Cash-Stuffing: From Social Media Fad to Effective Budgeting Tool

Cash has gained popularity as a budgeting tool among young adults drawing inspiration from the #cashstuffing trend on social media. Many have stopped using payment cards; instead, they will withdraw funds from bank accounts and put cash in labeled envelopes marked for food, bills, and personal expenses.

“I went on Instagram and YouTube and I saw these physical budget binders. I take the money out of the bank and I budget for things like my shopping. If I know I have £80 in my personal shopping for the month I know I can’t go over that. – Kira Hayward, a student at Salford University.

People should hold cash on deposit, despite the threat of inflation. “We have had such a benign inflationary outlook for so long that many people have forgotten the damaging effects of inflation and an environment of high interest rates. Nothing does what cash does.

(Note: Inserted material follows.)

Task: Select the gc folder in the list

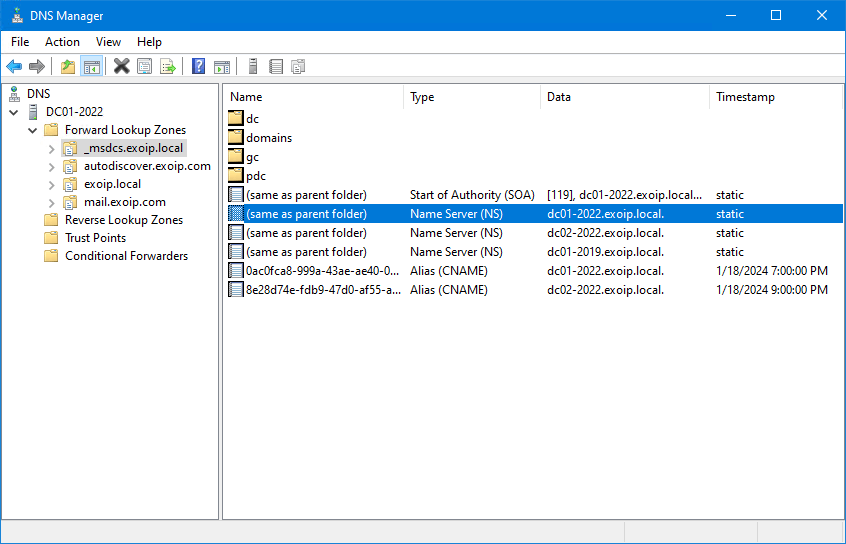Action: pyautogui.click(x=252, y=157)
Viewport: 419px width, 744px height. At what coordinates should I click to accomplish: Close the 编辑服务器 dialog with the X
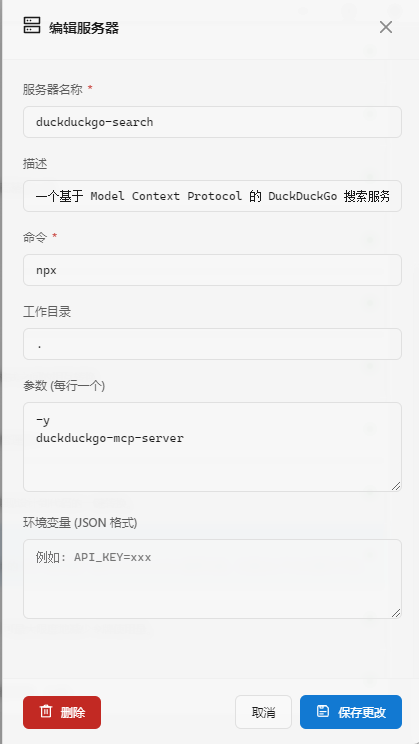(386, 27)
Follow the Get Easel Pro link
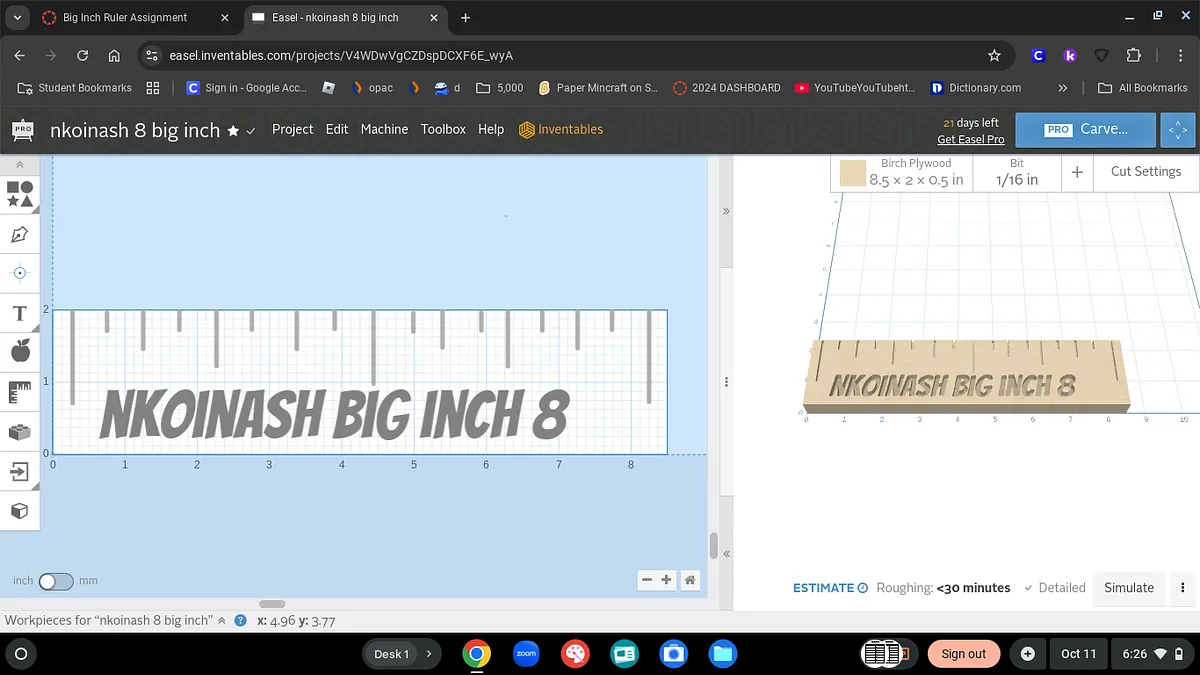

It provides access in an emergency, helps one sleep well at night, and stops an investor being a forced seller in a bad market. It buys time and peace of mind,” said Alex Hatfield, partner at The Private Office.

Access to Cash in the United Kingdom

The cost-of-living crisis has reasserted the need to protect access to cash in the United Kingdom, as commercial banks keep closing their branches. “The reality is digital doesn’t work for everyone. Millions of people don’t have access to computers or smartphones, and so we need to keep cash viable,” said Natalie Ceeney.

The growth in cash withdrawals and deposits evidences the need to make up for closed bank branches. “While most consumers can do their day-to-day banking at post offices, these services are limited. Our research also shows low awareness and use of, and concerns about the reliability of the service provided by the Post Office. […] We’re keen to see the government and Post Office Ltd increase the range of face-to-face services that people can access. That’s clearly good for consumers, particularly vulnerable ones that might not have digital literacy or access to the internet,” said senior policy researcher Tim Harrison.